[Task to complete] Every entry below, first to last, should be restated word for word.

┄┄┄┄┄┄┄┄┄┄

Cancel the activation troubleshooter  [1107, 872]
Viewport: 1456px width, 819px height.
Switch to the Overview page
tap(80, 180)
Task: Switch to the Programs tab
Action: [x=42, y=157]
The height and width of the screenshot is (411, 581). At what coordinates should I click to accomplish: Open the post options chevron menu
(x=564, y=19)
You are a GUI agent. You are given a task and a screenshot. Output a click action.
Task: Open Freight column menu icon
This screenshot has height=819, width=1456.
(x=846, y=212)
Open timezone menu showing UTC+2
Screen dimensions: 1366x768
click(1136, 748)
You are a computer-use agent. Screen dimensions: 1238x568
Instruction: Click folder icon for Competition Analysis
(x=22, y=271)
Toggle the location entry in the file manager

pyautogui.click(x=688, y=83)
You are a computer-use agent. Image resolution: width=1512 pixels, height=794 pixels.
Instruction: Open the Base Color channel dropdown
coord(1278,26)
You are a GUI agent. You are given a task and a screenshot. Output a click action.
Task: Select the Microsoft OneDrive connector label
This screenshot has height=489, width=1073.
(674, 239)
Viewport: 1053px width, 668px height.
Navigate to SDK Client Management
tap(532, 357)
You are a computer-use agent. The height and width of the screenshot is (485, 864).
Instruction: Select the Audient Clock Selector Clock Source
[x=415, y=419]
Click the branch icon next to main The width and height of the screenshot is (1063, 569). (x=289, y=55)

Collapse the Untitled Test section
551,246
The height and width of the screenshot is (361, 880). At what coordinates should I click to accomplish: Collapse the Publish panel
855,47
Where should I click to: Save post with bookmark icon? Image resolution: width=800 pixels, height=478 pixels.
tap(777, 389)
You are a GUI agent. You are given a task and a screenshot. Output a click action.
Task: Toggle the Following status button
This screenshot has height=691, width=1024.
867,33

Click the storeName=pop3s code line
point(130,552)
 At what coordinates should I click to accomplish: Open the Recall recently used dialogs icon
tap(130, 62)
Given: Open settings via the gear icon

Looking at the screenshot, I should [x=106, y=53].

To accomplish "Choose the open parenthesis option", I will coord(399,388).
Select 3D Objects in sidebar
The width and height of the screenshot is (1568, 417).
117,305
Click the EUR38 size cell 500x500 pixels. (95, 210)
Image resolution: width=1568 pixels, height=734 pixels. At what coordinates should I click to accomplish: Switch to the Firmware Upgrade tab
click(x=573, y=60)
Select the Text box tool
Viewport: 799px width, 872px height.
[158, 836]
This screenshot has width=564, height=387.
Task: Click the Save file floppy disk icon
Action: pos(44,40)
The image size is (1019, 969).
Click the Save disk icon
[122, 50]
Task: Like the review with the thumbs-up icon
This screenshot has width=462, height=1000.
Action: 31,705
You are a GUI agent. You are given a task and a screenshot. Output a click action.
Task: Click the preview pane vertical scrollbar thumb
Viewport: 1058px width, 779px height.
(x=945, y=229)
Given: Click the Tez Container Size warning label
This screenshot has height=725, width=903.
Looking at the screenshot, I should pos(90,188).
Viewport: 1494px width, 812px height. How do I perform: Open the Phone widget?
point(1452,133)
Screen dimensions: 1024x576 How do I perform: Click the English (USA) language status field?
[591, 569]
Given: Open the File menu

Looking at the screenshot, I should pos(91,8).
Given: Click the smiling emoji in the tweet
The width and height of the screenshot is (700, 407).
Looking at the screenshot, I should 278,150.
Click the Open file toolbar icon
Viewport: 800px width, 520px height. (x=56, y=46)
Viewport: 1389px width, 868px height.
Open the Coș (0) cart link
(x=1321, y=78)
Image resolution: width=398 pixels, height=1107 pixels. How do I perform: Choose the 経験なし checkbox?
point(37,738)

┄┄┄┄┄┄┄┄┄┄

[Solution for this exercise]
Cancel the activation troubleshooter  [1107, 872]
Viewport: 1456px width, 819px height.
Switch to the Overview page
tap(80, 180)
Task: Switch to the Programs tab
Action: [x=42, y=157]
The height and width of the screenshot is (411, 581). At what coordinates should I click to accomplish: Open the post options chevron menu
(x=564, y=19)
You are a GUI agent. You are given a task and a screenshot. Output a click action.
Task: Open Freight column menu icon
This screenshot has height=819, width=1456.
(x=846, y=212)
Open timezone menu showing UTC+2
Screen dimensions: 1366x768
click(1136, 748)
You are a computer-use agent. Screen dimensions: 1238x568
Instruction: Click folder icon for Competition Analysis
(x=22, y=271)
Toggle the location entry in the file manager

pyautogui.click(x=688, y=83)
You are a computer-use agent. Image resolution: width=1512 pixels, height=794 pixels.
Instruction: Open the Base Color channel dropdown
coord(1278,26)
You are a GUI agent. You are given a task and a screenshot. Output a click action.
Task: Select the Microsoft OneDrive connector label
This screenshot has height=489, width=1073.
(674, 239)
Viewport: 1053px width, 668px height.
Navigate to SDK Client Management
tap(532, 357)
You are a computer-use agent. The height and width of the screenshot is (485, 864).
Instruction: Select the Audient Clock Selector Clock Source
[x=415, y=419]
Click the branch icon next to main The width and height of the screenshot is (1063, 569). (x=289, y=55)

Collapse the Untitled Test section
551,246
The height and width of the screenshot is (361, 880). At what coordinates should I click to accomplish: Collapse the Publish panel
855,47
Where should I click to: Save post with bookmark icon? Image resolution: width=800 pixels, height=478 pixels.
tap(777, 389)
You are a GUI agent. You are given a task and a screenshot. Output a click action.
Task: Toggle the Following status button
This screenshot has height=691, width=1024.
867,33

Click the storeName=pop3s code line
point(130,552)
 At what coordinates should I click to accomplish: Open the Recall recently used dialogs icon
tap(130, 62)
Given: Open settings via the gear icon

Looking at the screenshot, I should [x=106, y=53].

To accomplish "Choose the open parenthesis option", I will coord(399,388).
Select 3D Objects in sidebar
The width and height of the screenshot is (1568, 417).
117,305
Click the EUR38 size cell 500x500 pixels. (95, 210)
Image resolution: width=1568 pixels, height=734 pixels. At what coordinates should I click to accomplish: Switch to the Firmware Upgrade tab
click(x=573, y=60)
Select the Text box tool
Viewport: 799px width, 872px height.
[158, 836]
This screenshot has width=564, height=387.
Task: Click the Save file floppy disk icon
Action: pos(44,40)
The image size is (1019, 969).
Click the Save disk icon
[122, 50]
Task: Like the review with the thumbs-up icon
This screenshot has width=462, height=1000.
Action: 31,705
You are a GUI agent. You are given a task and a screenshot. Output a click action.
Task: Click the preview pane vertical scrollbar thumb
Viewport: 1058px width, 779px height.
(x=945, y=229)
Given: Click the Tez Container Size warning label
This screenshot has height=725, width=903.
Looking at the screenshot, I should pos(90,188).
Viewport: 1494px width, 812px height. How do I perform: Open the Phone widget?
point(1452,133)
Screen dimensions: 1024x576 How do I perform: Click the English (USA) language status field?
[591, 569]
Given: Open the File menu

Looking at the screenshot, I should pos(91,8).
Given: Click the smiling emoji in the tweet
The width and height of the screenshot is (700, 407).
Looking at the screenshot, I should 278,150.
Click the Open file toolbar icon
Viewport: 800px width, 520px height. (x=56, y=46)
Viewport: 1389px width, 868px height.
Open the Coș (0) cart link
(x=1321, y=78)
Image resolution: width=398 pixels, height=1107 pixels. How do I perform: Choose the 経験なし checkbox?
point(37,738)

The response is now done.